We’ve all heard the old saying, “Sticks and stones may break my bones, but words will never hurt me.” But the truth is, words can hurt. And for kids, especially, unkind comments or being left out can cut deep. Learning to handle those moments with strength and grace isn’t easy, but that’s where emotional intelligence (EQ) comes in.
Emotional intelligence is the ability to understand, manage, and express emotions in healthy ways.

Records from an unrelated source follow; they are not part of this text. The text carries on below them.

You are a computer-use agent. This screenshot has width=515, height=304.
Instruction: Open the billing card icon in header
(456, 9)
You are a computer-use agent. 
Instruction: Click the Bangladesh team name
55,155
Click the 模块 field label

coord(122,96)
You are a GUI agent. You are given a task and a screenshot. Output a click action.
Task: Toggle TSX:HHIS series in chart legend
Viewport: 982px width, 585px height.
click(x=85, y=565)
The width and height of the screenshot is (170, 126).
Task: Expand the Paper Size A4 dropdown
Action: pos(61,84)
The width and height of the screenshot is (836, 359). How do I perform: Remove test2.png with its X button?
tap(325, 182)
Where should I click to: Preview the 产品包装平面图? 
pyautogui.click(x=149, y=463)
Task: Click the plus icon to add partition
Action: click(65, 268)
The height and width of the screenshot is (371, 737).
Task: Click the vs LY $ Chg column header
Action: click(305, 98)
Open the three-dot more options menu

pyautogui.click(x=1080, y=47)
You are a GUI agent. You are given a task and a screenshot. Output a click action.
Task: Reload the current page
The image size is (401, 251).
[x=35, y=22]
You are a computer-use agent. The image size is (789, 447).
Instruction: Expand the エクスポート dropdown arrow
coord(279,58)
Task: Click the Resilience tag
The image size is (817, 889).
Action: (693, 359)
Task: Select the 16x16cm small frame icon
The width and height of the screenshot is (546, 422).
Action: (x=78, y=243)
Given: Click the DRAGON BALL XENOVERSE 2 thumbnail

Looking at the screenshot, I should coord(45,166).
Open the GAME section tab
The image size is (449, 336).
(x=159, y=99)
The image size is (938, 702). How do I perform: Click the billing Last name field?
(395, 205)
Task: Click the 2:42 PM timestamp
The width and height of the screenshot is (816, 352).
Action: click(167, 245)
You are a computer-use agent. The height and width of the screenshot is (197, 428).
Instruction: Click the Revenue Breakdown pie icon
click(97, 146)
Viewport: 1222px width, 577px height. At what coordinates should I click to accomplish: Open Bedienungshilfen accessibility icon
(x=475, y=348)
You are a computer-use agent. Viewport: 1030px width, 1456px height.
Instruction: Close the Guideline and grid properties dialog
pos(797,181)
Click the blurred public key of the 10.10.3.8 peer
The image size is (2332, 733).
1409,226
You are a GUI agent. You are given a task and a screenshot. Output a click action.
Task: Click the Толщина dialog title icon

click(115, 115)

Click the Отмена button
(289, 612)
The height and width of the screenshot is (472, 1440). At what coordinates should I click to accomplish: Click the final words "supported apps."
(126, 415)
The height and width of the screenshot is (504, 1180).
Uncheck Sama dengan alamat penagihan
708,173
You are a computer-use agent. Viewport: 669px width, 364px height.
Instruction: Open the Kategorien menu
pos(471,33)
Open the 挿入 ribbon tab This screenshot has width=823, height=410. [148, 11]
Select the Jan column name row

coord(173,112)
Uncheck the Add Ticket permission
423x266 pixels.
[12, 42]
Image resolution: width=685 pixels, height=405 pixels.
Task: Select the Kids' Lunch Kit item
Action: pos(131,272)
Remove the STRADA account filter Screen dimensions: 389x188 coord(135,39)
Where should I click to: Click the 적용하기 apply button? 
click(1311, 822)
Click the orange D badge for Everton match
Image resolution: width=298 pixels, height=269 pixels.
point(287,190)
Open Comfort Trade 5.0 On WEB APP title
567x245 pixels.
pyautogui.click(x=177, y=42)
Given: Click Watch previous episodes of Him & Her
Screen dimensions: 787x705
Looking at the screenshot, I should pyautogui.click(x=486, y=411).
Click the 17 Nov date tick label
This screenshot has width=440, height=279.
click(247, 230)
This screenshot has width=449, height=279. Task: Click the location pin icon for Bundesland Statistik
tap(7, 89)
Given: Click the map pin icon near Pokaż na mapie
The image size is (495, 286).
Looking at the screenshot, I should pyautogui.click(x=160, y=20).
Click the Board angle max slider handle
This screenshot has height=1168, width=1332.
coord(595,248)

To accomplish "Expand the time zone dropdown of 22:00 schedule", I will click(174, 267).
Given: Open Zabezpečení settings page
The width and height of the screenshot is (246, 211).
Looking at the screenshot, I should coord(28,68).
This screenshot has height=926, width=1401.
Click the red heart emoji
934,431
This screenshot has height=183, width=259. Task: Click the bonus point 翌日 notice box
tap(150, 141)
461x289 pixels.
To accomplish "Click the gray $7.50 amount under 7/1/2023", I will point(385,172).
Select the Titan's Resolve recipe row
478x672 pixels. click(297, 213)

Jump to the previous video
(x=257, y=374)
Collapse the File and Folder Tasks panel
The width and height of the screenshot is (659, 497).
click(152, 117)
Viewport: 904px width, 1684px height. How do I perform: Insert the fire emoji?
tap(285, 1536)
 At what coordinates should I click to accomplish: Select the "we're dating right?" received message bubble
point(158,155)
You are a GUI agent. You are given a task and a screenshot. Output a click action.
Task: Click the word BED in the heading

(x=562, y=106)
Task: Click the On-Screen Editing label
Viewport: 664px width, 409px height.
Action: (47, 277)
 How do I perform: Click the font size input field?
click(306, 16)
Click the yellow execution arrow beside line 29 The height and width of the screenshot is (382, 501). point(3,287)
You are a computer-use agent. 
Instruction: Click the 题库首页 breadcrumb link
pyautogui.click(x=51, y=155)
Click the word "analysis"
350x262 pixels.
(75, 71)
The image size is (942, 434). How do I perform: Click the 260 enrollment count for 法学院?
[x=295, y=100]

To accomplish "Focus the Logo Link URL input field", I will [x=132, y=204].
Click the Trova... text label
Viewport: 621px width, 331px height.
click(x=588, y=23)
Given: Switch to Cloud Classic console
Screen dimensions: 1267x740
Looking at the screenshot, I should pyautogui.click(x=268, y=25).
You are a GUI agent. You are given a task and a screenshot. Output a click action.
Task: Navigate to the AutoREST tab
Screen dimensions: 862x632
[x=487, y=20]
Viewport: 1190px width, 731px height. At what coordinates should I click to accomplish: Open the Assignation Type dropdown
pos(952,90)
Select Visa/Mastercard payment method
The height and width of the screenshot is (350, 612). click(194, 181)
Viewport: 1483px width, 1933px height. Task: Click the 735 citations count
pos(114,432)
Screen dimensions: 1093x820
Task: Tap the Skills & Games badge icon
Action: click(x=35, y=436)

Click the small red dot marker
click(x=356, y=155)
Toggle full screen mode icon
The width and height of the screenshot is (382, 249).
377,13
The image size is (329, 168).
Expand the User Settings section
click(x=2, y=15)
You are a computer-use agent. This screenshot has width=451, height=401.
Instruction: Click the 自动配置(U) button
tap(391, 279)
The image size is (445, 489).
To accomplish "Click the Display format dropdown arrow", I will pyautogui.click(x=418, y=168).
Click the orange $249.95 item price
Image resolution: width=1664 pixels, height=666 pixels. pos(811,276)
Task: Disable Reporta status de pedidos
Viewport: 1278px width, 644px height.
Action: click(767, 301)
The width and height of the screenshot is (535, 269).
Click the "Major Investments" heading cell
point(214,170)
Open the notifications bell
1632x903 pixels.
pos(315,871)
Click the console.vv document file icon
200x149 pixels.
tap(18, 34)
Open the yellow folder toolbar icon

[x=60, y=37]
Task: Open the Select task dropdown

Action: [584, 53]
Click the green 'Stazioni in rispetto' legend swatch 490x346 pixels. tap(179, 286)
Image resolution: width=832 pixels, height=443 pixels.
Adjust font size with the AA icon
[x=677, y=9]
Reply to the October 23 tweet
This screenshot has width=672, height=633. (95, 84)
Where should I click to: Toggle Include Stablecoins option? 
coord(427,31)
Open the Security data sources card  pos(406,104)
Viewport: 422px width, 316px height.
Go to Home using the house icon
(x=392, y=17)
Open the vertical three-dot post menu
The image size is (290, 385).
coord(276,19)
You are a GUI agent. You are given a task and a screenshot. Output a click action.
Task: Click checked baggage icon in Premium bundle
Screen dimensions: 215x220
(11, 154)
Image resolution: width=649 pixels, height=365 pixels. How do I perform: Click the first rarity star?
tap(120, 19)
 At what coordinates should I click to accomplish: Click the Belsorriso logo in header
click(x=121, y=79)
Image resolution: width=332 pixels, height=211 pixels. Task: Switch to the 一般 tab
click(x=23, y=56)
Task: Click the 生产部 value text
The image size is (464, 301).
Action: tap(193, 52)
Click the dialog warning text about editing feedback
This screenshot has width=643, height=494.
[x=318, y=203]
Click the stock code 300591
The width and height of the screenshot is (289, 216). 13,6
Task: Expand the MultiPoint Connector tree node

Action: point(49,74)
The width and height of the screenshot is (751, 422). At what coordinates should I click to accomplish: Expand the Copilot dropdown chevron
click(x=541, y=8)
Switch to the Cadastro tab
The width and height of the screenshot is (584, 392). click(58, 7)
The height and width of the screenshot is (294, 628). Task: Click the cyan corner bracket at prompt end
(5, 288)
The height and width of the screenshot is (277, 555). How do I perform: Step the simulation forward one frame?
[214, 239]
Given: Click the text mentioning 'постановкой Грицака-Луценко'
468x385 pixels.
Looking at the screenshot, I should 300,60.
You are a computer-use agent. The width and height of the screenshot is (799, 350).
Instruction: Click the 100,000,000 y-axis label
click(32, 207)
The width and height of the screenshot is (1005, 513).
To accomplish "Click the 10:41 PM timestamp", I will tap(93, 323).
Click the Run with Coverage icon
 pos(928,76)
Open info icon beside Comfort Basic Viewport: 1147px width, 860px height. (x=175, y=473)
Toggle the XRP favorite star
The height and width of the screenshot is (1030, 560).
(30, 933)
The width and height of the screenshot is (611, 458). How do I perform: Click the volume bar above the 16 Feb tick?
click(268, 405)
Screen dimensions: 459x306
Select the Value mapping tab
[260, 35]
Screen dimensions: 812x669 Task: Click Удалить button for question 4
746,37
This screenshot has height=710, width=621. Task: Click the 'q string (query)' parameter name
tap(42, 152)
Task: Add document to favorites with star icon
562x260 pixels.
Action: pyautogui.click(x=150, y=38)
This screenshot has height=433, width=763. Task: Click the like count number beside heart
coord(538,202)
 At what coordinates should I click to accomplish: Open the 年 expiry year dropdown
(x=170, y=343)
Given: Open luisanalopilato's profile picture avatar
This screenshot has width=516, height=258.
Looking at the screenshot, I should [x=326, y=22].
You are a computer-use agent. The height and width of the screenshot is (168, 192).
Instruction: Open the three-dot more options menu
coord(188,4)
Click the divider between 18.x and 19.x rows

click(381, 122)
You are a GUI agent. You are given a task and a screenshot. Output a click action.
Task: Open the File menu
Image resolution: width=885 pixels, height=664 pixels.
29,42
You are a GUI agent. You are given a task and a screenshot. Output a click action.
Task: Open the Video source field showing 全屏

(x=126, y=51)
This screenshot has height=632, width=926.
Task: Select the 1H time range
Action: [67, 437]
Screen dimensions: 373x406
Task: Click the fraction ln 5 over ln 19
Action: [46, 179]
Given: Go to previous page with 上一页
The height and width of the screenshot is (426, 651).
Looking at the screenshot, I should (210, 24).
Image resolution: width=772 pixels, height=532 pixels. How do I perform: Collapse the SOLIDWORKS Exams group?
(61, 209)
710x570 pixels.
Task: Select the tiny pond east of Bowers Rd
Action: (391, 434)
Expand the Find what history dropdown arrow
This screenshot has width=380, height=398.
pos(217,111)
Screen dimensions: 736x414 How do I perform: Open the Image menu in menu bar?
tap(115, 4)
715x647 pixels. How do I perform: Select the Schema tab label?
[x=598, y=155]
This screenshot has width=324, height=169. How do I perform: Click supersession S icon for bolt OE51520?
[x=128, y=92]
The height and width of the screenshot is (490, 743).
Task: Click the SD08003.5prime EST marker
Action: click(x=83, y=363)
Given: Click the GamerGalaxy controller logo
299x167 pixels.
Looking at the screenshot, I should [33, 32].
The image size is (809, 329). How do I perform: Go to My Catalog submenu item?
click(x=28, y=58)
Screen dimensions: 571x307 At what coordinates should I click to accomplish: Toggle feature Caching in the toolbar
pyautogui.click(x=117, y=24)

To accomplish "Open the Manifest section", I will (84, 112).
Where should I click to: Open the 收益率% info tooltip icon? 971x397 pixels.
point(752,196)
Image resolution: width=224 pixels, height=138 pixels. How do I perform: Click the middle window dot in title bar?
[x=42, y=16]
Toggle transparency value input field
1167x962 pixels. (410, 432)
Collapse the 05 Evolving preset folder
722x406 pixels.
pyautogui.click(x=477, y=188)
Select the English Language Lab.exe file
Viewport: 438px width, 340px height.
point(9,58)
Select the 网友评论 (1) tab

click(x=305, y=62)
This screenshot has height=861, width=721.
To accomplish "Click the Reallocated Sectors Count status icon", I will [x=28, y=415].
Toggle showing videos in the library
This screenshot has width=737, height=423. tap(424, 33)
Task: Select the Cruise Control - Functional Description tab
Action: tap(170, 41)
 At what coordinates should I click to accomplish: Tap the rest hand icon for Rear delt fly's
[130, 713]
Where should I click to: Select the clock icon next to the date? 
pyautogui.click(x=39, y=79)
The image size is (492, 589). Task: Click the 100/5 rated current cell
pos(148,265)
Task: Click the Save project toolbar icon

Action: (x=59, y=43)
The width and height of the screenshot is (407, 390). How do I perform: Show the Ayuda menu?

It helps us pause before reacting, recognize what we’re feeling, and choose responses that build confidence instead of tearing ourselves down.
Let’s explore how teaching EQ can help kids manage the pain of hurtful words and develop resilience that lasts a lifetime.
1. Naming the Feeling
The first step toward emotional resilience is self-awareness, or being able to name what you feel. When kids are teased or excluded, they might feel sad, embarrassed, angry, or lonely. Helping them identify those feelings gives them power over them.

Try saying, “It sounds like that comment made you feel embarrassed,” or “I can see you’re really hurt.” When children can name their emotions, they’re less likely to be controlled by them.
2. Understanding the “Why” Behind the Words
A big part of emotional intelligence is empathy, seeing things from another person’s perspective. That doesn’t mean excusing mean behavior, but it does mean understanding that most hurtful words come from someone else’s insecurity or pain.

Teaching kids this perspective helps them take things less personally and frees them from carrying someone else’s emotional baggage.
3. Choosing a Calm Response
Emotional regulation is the skill that helps kids respond instead of react. When someone says something mean, the instinct might be to snap back or shut down. EQ helps us pause, take a breath, and respond calmly or sometimes, walk away.

Practicing simple calming strategies like deep breathing or counting to ten can give us a moment to think before acting.
4. Replacing Negative Self-Talk
Sometimes the most damaging words aren’t the ones others say, but the ones we say to ourselves. Replacing negative self-talk (“I’m not good enough”) with positive affirmations (“I am loved and capable”) builds inner strength and confidence.

Encourage kids to write or say daily affirmations like, “I can handle tough things,” or “Someone else’s words don’t define me.”
5. Building a Support System
Emotional resilience grows best in connection. When kids know they can talk to a parent, teacher, or trusted friend about their feelings, they feel supported and safe. Make it a habit to check in and remind them that it’s always okay to ask for help.

Words will always have the power to hurt—but they can also heal, uplift, and inspire. When we teach kids to manage their emotions, empathize with others, and respond thoughtfully, we give them tools that last a lifetime.